# [Assigned task]
Although the records contain pictures, repeat only the text of every line exactly.

═══ Data for this task ═══

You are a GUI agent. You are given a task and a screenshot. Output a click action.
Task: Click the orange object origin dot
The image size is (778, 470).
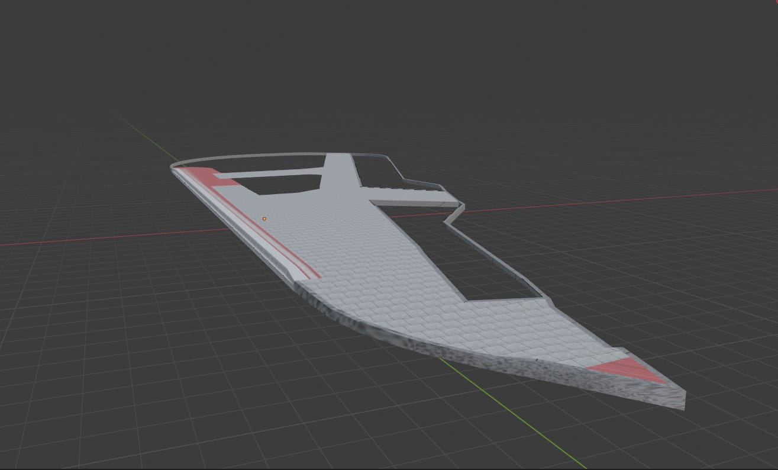click(264, 219)
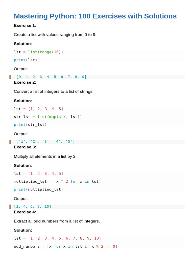
Task: Click the output ['1', '2', '3', '4', '5']
Action: click(x=45, y=142)
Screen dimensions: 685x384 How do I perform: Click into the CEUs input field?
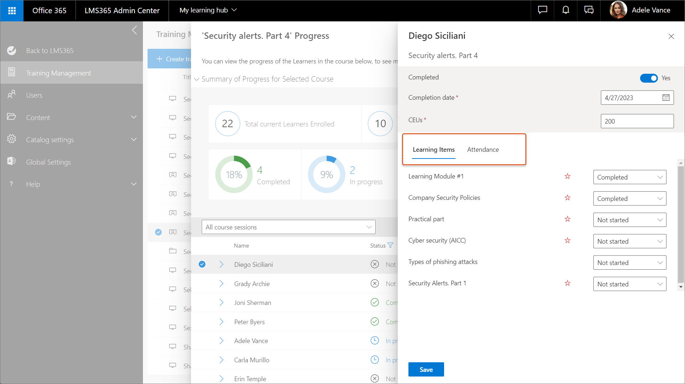[x=637, y=121]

═══

# [Problem solution]
You are a GUI agent. You are given a task and a screenshot. Output a click action.
Task: Click the orange object origin dot
The image size is (778, 470).
click(264, 219)
Task: Click the output ['1', '2', '3', '4', '5']
Action: click(x=45, y=142)
Screen dimensions: 685x384 How do I perform: Click into the CEUs input field?
[x=637, y=121]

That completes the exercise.